8. LaToya Jackson (47 Covers) – Irving Fryar
This seemed like a match made in a very bizarre and haunted heaven, but work with me people. Both of these talents have one thing in common; batshit craziness. Before Irving got religified, he imported more drugs in to the system than a Columbian coffee boat. As for Latoya, she ranks perhaps the craziest in a family that was founded in the very principles of nuttiness. Scandals, arrests…these two are kindred spirits.
7. Carmen Electra (44 Covers): Kevin Faulk
Diversity. That is how I would compare these greats. Electra could act, take off her clothes, take off her clothes and, um, well, maybe that’s it? Faulk was Mr. Utility during his tenure. Run, catch, special teams, you name it, he did it for the Pats. If he could get naked as willingly as incredibly as his counterpart here, we are talking like a seven-tool player. Maybe this comparison makes no sense; like Baywatch.
6. Madonna (11 Covers): Adam Vinitieri
Now let’s talk about the longevity category. That is the link this dynamic duo shares in common and why they are rocking the number-six slot. I feel like Vinitieri has been kicking NFL field goals since the Like a Virgin album was released. While Madonna now looks like a crack-head tranny, there was a time when she reached men across the world ‘right between the uprights’. And Adam, as far as I am concerned, there should be a statue of you in Boston, my friend. Maybe one of you kicking Madonna right in the baby-maker? Just a thought? No? OK.
5. Jenny McCarthy (32 Covers) – Stanley ‘The Steamer’ Morgan
Speaking of longevity, rolling in to the Top Five, the talent jumps up a notch. Jenny McCarthy has been oozing sex for more that two decades and keeps going. While Stanley Morgan was no sex symbol, he was a constant in the lives of Patriots Nation during his time in Foxborough. Thirteen seasons in New England. All-time receiving yards leader. And, Jenny McCarthy has been giving ‘Steamers’ to men and boys since the Pete Carroll era. (Was dying to use that one since I started typing)
4. Marilyn Monroe (22 Covers): Rodney Harrison
Confident, good looking, sexy-to-the-core and ,even a bit, controversial all describe this icon.

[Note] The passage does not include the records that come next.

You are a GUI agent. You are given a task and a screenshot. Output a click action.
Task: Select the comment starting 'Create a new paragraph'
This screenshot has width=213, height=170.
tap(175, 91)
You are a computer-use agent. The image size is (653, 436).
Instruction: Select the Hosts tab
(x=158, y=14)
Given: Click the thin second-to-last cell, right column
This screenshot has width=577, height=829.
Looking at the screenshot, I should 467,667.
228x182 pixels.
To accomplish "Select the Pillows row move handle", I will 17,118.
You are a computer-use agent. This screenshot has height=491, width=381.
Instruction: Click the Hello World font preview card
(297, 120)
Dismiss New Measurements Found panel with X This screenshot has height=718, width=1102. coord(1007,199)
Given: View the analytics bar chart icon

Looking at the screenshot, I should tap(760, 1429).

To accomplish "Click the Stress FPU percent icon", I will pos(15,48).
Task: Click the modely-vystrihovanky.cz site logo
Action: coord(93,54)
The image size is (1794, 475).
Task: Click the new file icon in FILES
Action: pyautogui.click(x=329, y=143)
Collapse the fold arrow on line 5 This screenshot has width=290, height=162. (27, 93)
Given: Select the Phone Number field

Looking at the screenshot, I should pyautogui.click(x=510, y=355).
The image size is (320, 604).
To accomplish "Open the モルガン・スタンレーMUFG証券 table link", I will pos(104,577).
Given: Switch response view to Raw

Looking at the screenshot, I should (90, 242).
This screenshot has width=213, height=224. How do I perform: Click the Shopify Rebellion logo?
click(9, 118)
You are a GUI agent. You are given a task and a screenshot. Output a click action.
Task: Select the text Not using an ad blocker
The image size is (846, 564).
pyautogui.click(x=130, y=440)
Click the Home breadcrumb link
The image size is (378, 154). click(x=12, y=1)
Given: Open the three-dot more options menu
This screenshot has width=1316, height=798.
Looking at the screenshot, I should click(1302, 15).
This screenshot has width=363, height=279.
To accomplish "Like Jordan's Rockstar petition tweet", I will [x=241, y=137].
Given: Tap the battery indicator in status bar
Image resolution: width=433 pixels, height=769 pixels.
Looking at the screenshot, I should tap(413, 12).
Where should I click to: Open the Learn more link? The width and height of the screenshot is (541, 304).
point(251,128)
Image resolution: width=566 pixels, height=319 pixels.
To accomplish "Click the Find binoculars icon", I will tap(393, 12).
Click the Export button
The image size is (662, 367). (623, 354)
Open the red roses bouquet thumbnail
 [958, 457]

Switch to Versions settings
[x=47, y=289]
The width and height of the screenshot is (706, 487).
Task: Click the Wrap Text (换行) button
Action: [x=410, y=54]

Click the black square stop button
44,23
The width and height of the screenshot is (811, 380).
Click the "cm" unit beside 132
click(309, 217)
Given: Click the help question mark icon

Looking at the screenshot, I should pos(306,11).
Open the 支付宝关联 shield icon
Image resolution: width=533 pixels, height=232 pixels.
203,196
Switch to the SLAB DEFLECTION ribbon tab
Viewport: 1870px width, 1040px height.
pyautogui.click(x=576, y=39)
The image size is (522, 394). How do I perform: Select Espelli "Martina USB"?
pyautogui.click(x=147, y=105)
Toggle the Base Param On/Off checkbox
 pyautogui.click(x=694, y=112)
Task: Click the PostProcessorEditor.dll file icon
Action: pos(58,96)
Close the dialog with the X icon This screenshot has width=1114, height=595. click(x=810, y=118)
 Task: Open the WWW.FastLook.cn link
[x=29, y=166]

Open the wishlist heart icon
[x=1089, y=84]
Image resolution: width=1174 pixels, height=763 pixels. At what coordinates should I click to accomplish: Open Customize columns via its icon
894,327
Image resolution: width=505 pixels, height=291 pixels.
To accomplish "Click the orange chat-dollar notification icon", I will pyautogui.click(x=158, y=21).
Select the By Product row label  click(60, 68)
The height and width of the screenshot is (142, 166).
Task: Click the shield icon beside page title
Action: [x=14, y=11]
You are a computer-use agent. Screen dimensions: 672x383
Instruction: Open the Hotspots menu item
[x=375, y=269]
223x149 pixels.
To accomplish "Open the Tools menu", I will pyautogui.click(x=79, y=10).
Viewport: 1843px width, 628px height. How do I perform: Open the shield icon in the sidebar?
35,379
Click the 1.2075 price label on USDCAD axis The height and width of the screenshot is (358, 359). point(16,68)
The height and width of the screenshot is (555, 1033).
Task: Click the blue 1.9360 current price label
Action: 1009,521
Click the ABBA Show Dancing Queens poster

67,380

And Marilyn was pretty wild too. Both Monroe and Harrison had swagger in their game. Rodney was a vicious (some argue cheap-shot artist) but likable assassin on the field and Marilyn banged JFK. Match to Ms. Monroe.
3. Anna Nicole Smith (47 Covers): Ted Johnson
Sitting at number three on our list, a couple of Lunch Pail Crowd-ers . Tough, gritty, and positively brain-dead. Poor Anna Nicole, she could never seem to get her act together unless it involved nudity or a sound byte that makes you question if reading is really fundamental? T.J. was a fan favorite but perhaps stuck around the head smashing game a little too long.
2. Farrah Fawcett (15 Covers): John “Hog” Hannah
Now this next pairing represent the golden days of greatness; the 1970s. Every little girl aspired to look like the beautiful Farrah and every little fat kid in Boston knew they were stuck playing offensive line like Johnny Boy. I am sure Hannah himself had a few missed blocking assignments day-dreaming about this Charlie’s Angel grasping for his…. Nevermind. Not even gonna make the ‘Hog’ joke. Sitting right there, but not gonna do it.
And our taking the #1 slot…
1. Pamela Anderson (151 Covers): Tom Brady
No surprises here. 151 Playboy covers for Pam. Five Superbowls for Tom. Not much to say. Best at what they do. Dodging balls and throwing balls. I won’t even poll you on who you would rather see naked? The answer to question may surprise you.
Rest in Peace, Hugh. No matter what place you are now, it could not be a better place than where you were.